*** Available data ***

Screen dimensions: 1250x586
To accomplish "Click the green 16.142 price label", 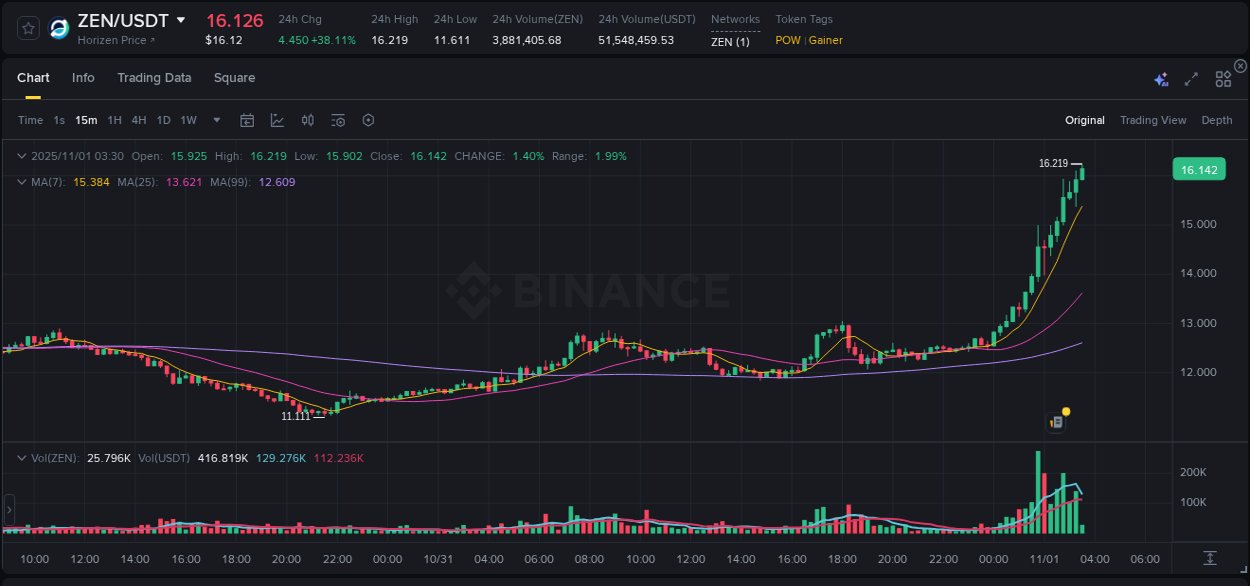I will 1198,169.
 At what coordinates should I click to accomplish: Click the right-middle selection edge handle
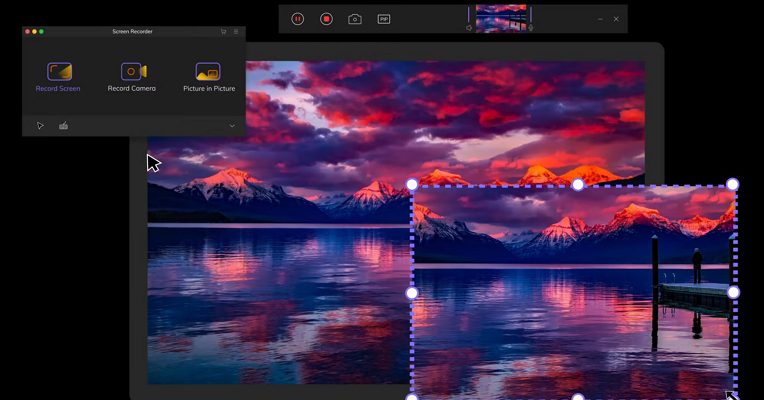(x=732, y=292)
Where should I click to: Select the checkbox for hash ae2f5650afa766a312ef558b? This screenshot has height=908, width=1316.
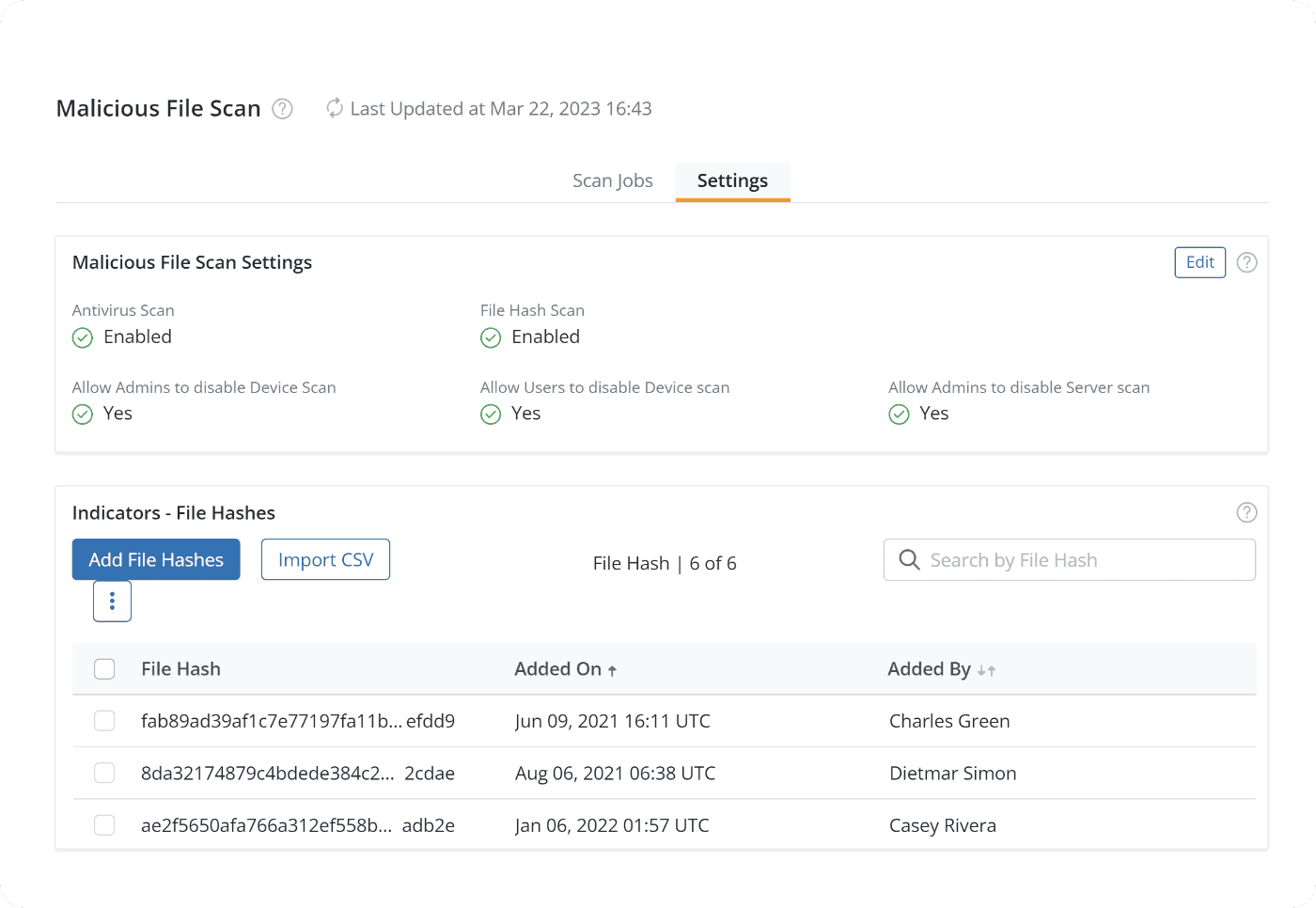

***

Task instructions
Pictures don't belong in the copy. Retype exactly the lines from the one with "At what coordinates" through the last line of the records.

The answer
 At what coordinates should I click to accomplish: Click the right-middle selection edge handle
(x=732, y=292)
Where should I click to: Select the checkbox for hash ae2f5650afa766a312ef558b? This screenshot has height=908, width=1316.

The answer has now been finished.